Long Island City is craving a bigger culinary scene, a new survey found.

As the neighborhood grows, a local development group called the Long Island City Partnership sought input on what local residents and workers would like to see in new retail spaces. The group found Long Island City has an appetite for restaurants.

“There’s a massive need for restaurants,” said Pedro Gomez, vice president of the Court Square Civic Association, who typically goes to Astoria to eat out.

Eateries were most frequently cited as a top commercial need in Long Island City, with 19 percent of more than 1,300 survey respondents listing them as one of the three most pressing needs in the neighborhood. More than one-third of respondents noted that they ate out or visited a local bar one to two times a week.

Patricia Dunphy, senior vice president at the Rockrose development company, said some retailers have been skeptical about opening in a neighborhood that would see them surrounded by construction and relatively few passersby. She said it is easier for her to recruit retailers now than it was eight months ago, in part because new residential buildings have opened and people are moving in.

She said Rockrose brought Foodcellar supermarket, M. Wells Steakhouse and Toby’s Estate Coffee to the area. She said they would soon be joined by Indie Food and Wine, a brick oven pizzeria called Levante, a sushi restaurant named Sapps, Book Culture and the City Chemist drug store.

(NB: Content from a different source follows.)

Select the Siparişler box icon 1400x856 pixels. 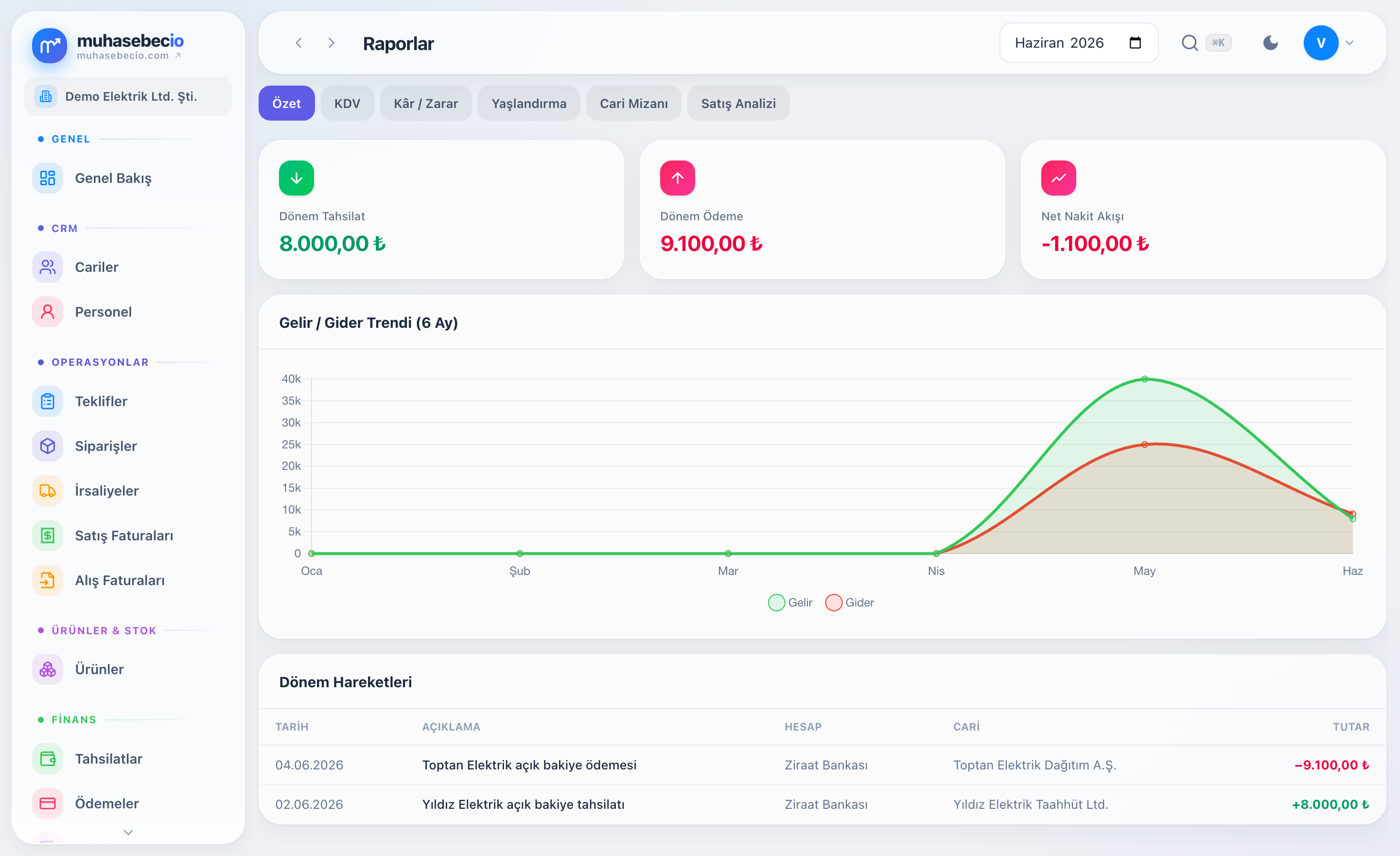(x=48, y=446)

“We’re trying to work together through the Partnership, actually, to try and influence each other to do the right thing so residents have variety,” she said.

The Partnership’s president, Elizabeth Lusskin, said the survey shows there is already opportunity in Long Island City. And over the next decade, the area will nearly double its housing inventory by adding some 10,000 homes.

But all the changes do not make life easy for existing eateries, according to Kalen Sakima, manager of Bia Bar and Restaurant, a cheap eats-style Vietnamese joint.

Sakima said Bia has had a hard time accommodating all the area’s clientele: long-time residents, newcomers who he said tend to be wealthier, and those working in corproate headquarters.

For instance, local residents enjoy listening to music at the bar, but Sakima said some customers who work in nearby business headquarters have requested that Bia turn down the volume so they can conduct meetings.

“This area is so young, it doesn’t know its identity almost,” said Sakima. “The main issue, I think, is the two different residential clashes and trying to figure out what’s happening and where do you want to go.”

He and others cautioned that the building boom may boost rents out of non-chain restaurants’ reach.

“You’re kind of seeing this issue spread throughout, for lack of a better term, trendy neighborhoods,” said Kevin Dugan, executive director of the New York State Restaurant Association. “The rents have kind of outpaced what restaurants feel the growth opportunities there are.”